## Exercise goal
The exercise asks you to copy every line below in which "screenshot" appears.

(Dataset entries)

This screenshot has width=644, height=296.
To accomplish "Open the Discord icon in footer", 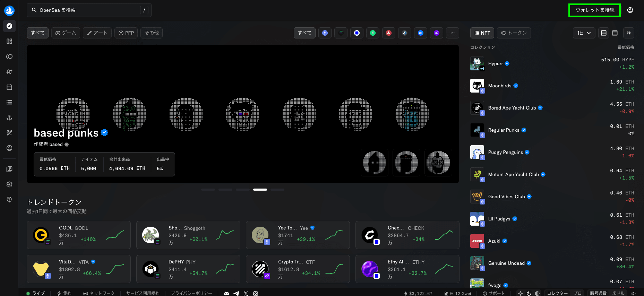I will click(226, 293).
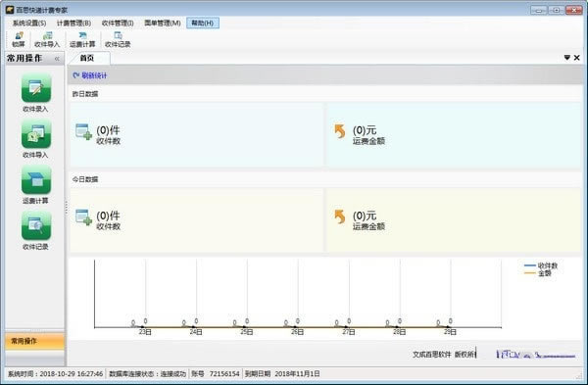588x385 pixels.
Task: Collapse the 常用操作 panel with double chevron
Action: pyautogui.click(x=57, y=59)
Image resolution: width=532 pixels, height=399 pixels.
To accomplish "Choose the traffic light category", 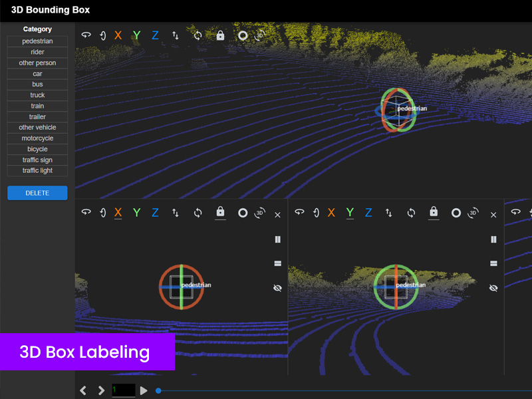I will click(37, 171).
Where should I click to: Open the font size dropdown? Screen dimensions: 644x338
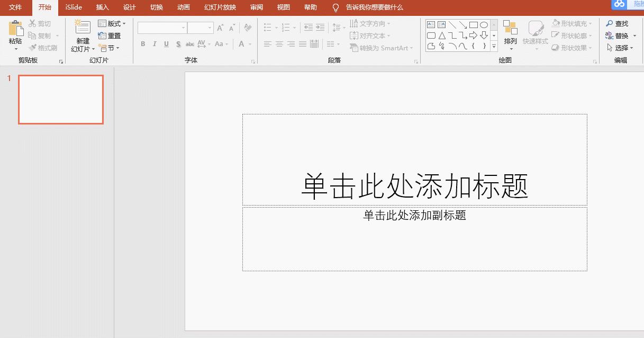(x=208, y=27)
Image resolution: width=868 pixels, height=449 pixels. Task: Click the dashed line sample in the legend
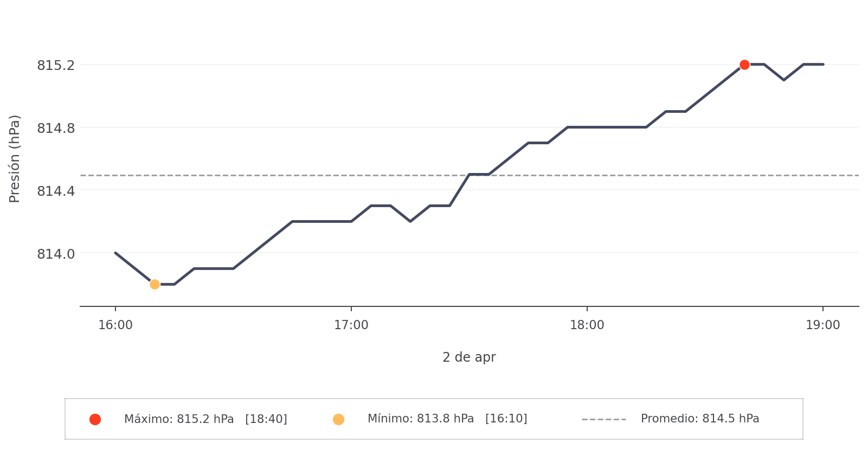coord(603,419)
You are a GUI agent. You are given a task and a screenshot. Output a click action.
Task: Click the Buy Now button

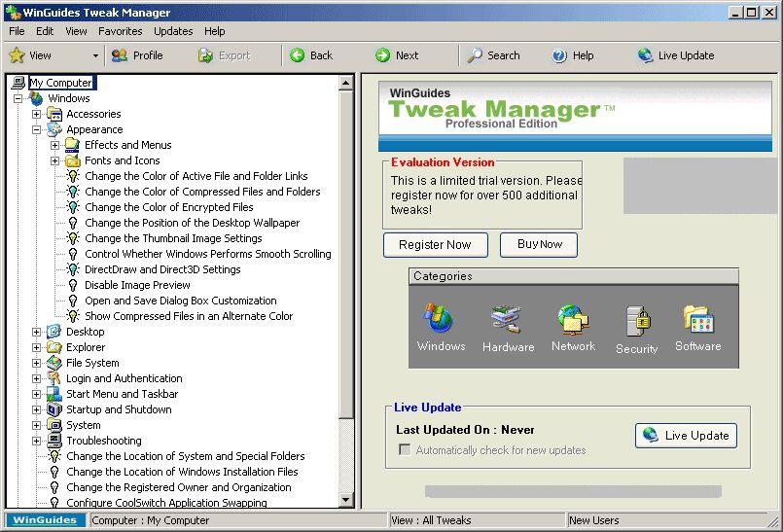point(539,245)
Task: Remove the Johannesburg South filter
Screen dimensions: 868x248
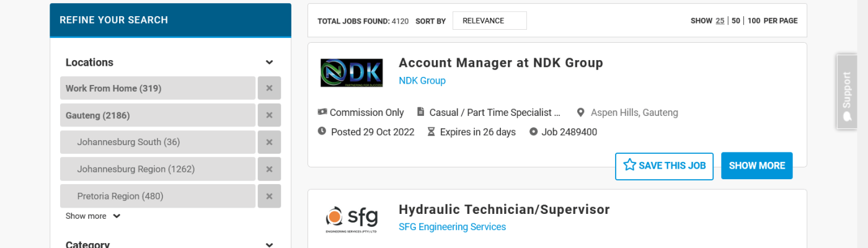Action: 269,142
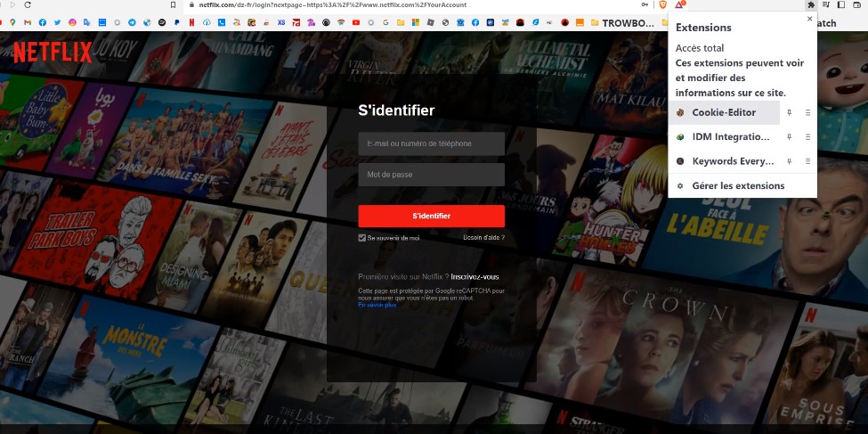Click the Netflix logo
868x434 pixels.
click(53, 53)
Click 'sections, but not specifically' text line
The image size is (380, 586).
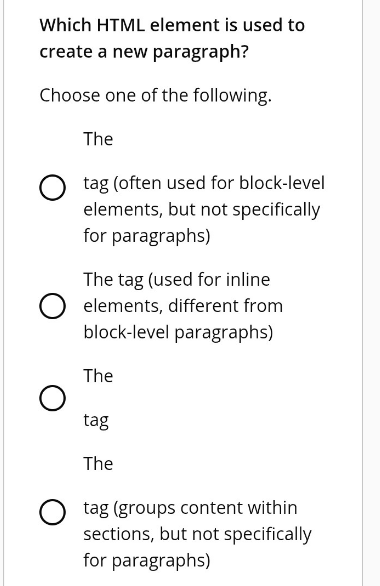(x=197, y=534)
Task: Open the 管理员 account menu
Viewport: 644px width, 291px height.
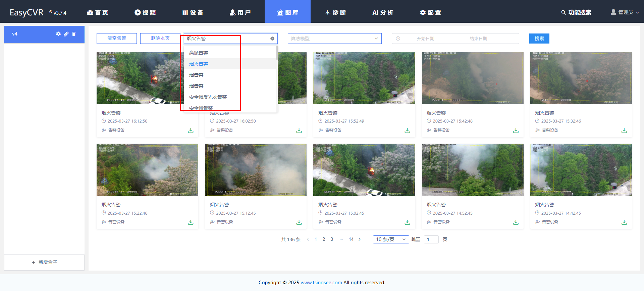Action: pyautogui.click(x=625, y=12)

## Task result
This screenshot has width=644, height=296.
You are a GUI agent. You are given a task and a screenshot. Output a click action.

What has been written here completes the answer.